東京都立川市に住む高部博さんは14歳のときに志願して海軍の予科練に入り、ゼロ戦のパイロットを目指していました。昭和20年4月、16歳で特攻に志願した高部さんが乗ることになったのは、特攻機ではなく「震洋」でした。 「こんなもので走ってもたかがしれている。」しかし恐怖や葛藤を抱くことはなく、「これしかない」と腹をくくったそうです。戦局を打開するためには命を投げ出して当然という時代の中で、高部さんも特攻を当たり前のように受け入れていたと言います。 「これが最善の選択だと純粋に受け止めて『死ぬ訓練』に没頭していた」10代という時期をただひたすら死に向かって生きるということは、想像もつかないことでした。「めちゃくちゃな時代だった。志願もしていないのに、意志の確認もないまま、おまえたちはこれから特攻隊だから遺書を書けって言うんだから…」

神奈川県相模原市に住む伏島誠さんも、ゼロ戦に憧れて14歳の時に予科練に入りました。しかし、特攻に志願したことは一度もありませんでした。ある時名前を呼ばれて整列し、向かうことになった先が、震洋の訓練所があった長崎県川棚町でした。「なんてちっぽけな船なんだ。」初めて震洋を見た時、その簡素な造りに驚いたそうです。訓練中も浸水や沈没が頻発し、死と隣り合わせでした。昭和20年7月、館山の第59震洋隊に配属された伏島さんは、そこで終戦を迎えました。「これでお袋のところに帰れる。」

伏島さんは戦後、記憶をたよりに震洋の模型を作っていました。震洋による特攻の存在を形に残しておきたいという思いからです。爆薬の容器やそこにつながる3つの信管、そしてエンジンやスクリュー。模型は、資料にも残っていない細部まで精巧に再現されていました。「これは、ベニヤのボートに命を預けていたことの証し。そして、そこから生きて帰ってきたことの証しなんだ。」高部さんと伏島さん、2人の元隊員の証言を聞き、個人の意志が無視され理不尽なことがまかりとおる時代があったことを改めて認識させられました。

震洋から何を学び伝えるか

取材を進める中で、はじめは知らなかった震洋の姿が、どんどん迫ってくるように感じました。

水中で撮影した残骸の映像を見た伏島さんは、爆薬の容器の形状や信管の数や位置が、震洋のものとそっくりだと証言しました。
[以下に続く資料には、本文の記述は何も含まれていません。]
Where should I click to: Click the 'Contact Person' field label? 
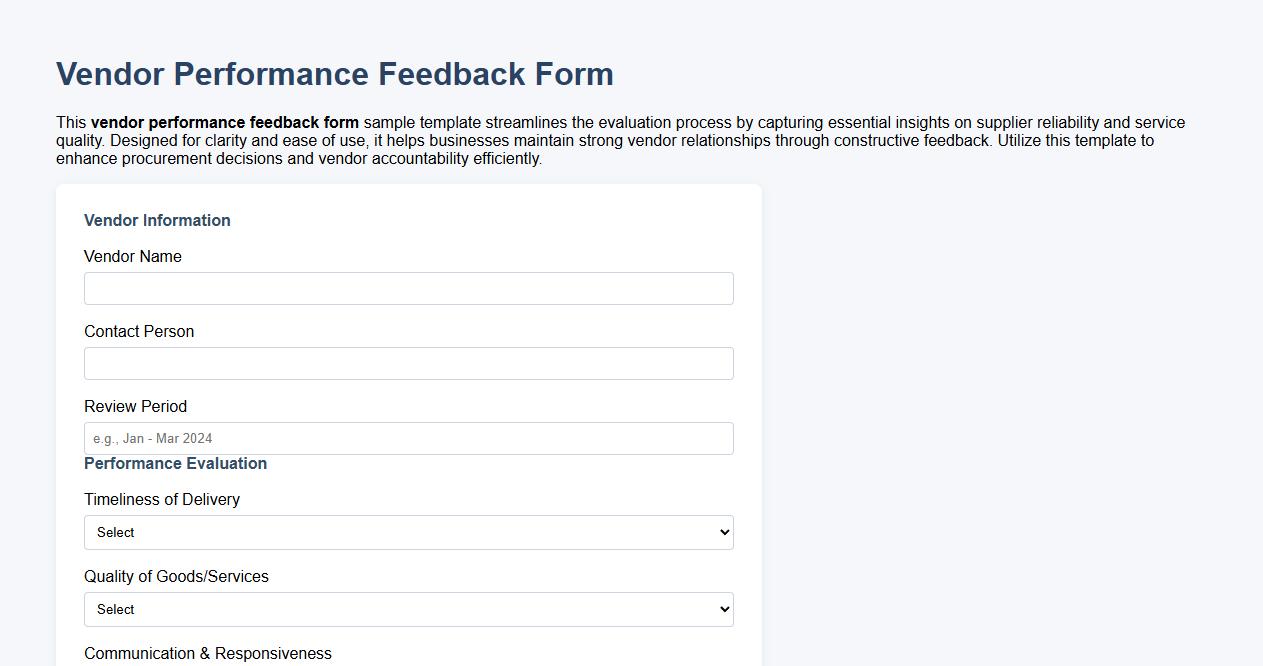(x=139, y=331)
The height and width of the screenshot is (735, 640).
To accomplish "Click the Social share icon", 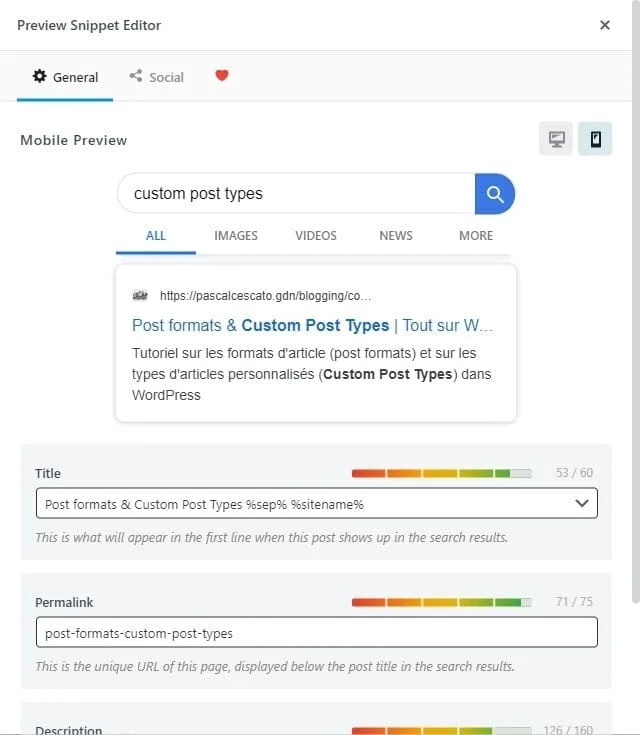I will (135, 76).
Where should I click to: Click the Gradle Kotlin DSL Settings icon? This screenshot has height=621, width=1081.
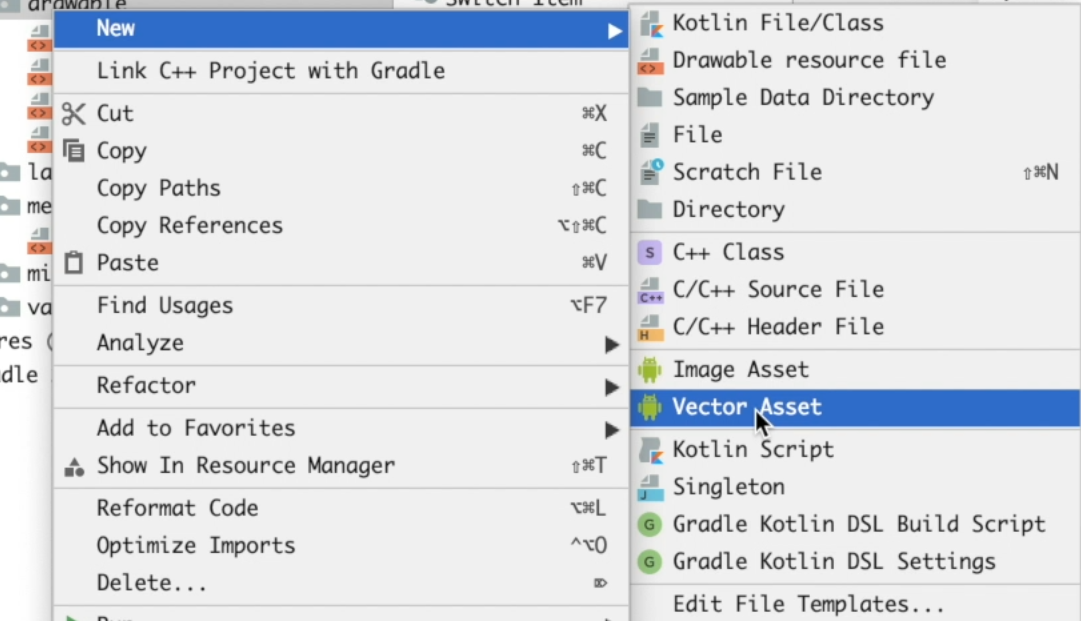pyautogui.click(x=650, y=562)
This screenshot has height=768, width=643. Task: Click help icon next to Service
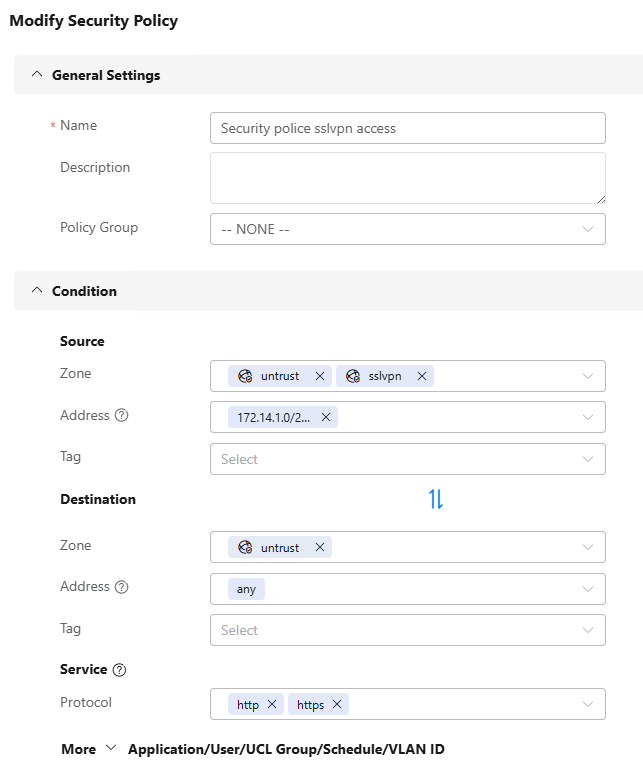pos(119,670)
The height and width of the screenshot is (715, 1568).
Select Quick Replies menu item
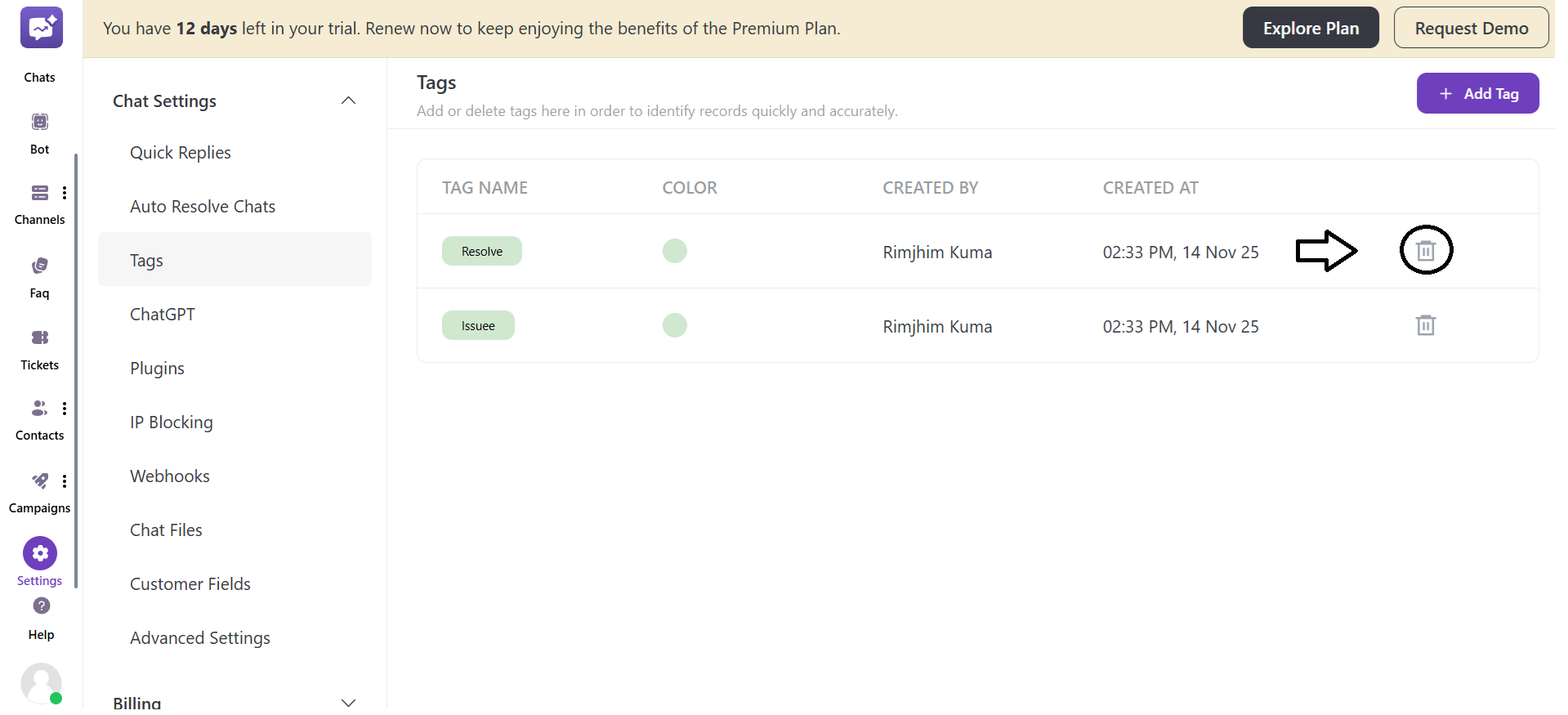click(181, 153)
残骸の見つかった館山を訪れた高部さんは、上官の命令で震洋を海に沈めて処分した場所と、今回残骸が見つかった場所が、ほぼ同じだったことを証言しました。

残骸が震洋のものである可能性は限りなく高いことが分かりましたが、比較する資料や現物がほとんど残っていないため、それが震洋だという確かな証拠は現時点ではまだ得られていません。それでも、震洋について調べ、元隊員に話を聞くきっかけとなった残骸の存在は非常に大きなものでした。

高部さんが取材の最後に語った言葉です。「私たちが経験したことは無駄だったようにも思う。それでも何かの形で残しておかないと、過去の無かったものになってしまう」

震洋という存在から何を学び、何を伝えていくのか。無謀な特攻を生んだ戦争を、再び起こさせないために何ができるのか。海底で見つかった残骸の存在が、多くの人に考えるきっかけを与えてくれればと思います。